- WHAT IS NEEDED -
Using the listing below, report how many lines hold the word "computer", and nothing else.

GIVEN DATA Start Marker

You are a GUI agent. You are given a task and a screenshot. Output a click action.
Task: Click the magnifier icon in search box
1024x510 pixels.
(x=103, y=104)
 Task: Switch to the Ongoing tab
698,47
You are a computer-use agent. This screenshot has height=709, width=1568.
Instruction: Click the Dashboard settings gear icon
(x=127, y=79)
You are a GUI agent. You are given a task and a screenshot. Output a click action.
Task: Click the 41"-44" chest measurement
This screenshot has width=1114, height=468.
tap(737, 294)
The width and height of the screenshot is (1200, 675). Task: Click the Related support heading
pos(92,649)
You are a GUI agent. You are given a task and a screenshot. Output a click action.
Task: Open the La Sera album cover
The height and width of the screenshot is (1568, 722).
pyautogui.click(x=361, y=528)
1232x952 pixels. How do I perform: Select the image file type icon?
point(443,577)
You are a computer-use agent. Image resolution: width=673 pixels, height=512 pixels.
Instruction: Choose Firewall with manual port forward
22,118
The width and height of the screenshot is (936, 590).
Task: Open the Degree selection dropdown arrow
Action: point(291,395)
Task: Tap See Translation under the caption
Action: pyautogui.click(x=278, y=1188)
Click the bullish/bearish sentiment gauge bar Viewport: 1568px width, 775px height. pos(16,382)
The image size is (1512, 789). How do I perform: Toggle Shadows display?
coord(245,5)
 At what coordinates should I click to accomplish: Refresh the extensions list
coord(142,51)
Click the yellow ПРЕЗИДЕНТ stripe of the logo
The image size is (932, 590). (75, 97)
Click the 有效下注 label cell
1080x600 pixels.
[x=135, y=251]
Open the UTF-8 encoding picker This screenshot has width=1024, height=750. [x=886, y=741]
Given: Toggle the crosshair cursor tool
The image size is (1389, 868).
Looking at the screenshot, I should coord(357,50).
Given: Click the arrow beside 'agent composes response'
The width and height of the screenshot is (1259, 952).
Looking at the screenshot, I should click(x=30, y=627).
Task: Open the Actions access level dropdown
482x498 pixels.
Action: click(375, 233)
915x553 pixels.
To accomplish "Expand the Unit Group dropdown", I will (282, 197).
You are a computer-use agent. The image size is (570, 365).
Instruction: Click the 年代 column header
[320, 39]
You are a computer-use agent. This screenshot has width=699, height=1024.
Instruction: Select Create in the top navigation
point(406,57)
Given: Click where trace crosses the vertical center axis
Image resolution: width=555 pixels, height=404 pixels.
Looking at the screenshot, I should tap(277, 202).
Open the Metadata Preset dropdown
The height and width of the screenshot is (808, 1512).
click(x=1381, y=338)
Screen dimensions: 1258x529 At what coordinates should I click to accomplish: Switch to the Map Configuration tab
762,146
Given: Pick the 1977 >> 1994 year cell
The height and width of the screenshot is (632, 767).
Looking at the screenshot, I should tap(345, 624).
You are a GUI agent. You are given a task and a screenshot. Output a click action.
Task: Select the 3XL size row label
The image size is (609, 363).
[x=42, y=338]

GIVEN DATA End Marker

- RESPONSE FOR THIS EXERCISE -
4